---------- Data for review
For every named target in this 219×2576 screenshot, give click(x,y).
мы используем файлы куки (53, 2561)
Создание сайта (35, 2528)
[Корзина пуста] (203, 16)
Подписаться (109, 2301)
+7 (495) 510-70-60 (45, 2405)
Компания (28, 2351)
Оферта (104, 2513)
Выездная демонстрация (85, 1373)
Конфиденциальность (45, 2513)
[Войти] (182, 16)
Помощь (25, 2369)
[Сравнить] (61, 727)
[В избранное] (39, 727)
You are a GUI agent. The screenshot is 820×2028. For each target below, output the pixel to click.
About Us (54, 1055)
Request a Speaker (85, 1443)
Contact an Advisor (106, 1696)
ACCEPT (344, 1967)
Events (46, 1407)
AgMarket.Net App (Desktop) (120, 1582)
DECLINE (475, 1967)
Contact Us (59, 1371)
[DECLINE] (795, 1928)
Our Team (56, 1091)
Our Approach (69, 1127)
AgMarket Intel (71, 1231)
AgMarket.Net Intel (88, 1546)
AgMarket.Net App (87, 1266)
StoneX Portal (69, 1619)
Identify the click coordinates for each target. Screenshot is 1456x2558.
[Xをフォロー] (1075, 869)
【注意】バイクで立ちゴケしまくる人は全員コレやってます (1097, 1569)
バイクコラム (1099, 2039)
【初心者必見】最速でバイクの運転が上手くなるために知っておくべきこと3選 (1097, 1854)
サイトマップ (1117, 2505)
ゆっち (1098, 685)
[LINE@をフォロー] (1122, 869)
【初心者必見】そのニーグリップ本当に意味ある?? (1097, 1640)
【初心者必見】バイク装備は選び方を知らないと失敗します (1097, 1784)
--------------------
Retype all of the material above with every character intact.

For every named target in this 219×2576 screenshot, give click(x,y).
мы используем файлы куки (53, 2561)
Создание сайта (35, 2528)
[Корзина пуста] (203, 16)
Подписаться (109, 2301)
+7 (495) 510-70-60 (45, 2405)
Компания (28, 2351)
Оферта (104, 2513)
Выездная демонстрация (85, 1373)
Конфиденциальность (45, 2513)
[Войти] (182, 16)
Помощь (25, 2369)
[Сравнить] (61, 727)
[В избранное] (39, 727)
You are a GUI agent. The screenshot is 820×2028. For each target below, output the pixel to click.
About Us (54, 1055)
Request a Speaker (85, 1443)
Contact an Advisor (106, 1696)
ACCEPT (344, 1967)
Events (46, 1407)
AgMarket.Net App (Desktop) (120, 1582)
DECLINE (475, 1967)
Contact Us (59, 1371)
[DECLINE] (795, 1928)
Our Team (56, 1091)
Our Approach (69, 1127)
AgMarket Intel (71, 1231)
AgMarket.Net Intel (88, 1546)
AgMarket.Net App (87, 1266)
StoneX Portal (69, 1619)
Identify the click coordinates for each target. Screenshot is 1456x2558.
[Xをフォロー] (1075, 869)
【注意】バイクで立ちゴケしまくる人は全員コレやってます (1097, 1569)
バイクコラム (1099, 2039)
【初心者必見】最速でバイクの運転が上手くなるために知っておくべきこと3選 (1097, 1854)
サイトマップ (1117, 2505)
ゆっち (1098, 685)
[LINE@をフォロー] (1122, 869)
【初心者必見】そのニーグリップ本当に意味ある?? (1097, 1640)
【初心者必見】バイク装備は選び方を知らないと失敗します (1097, 1784)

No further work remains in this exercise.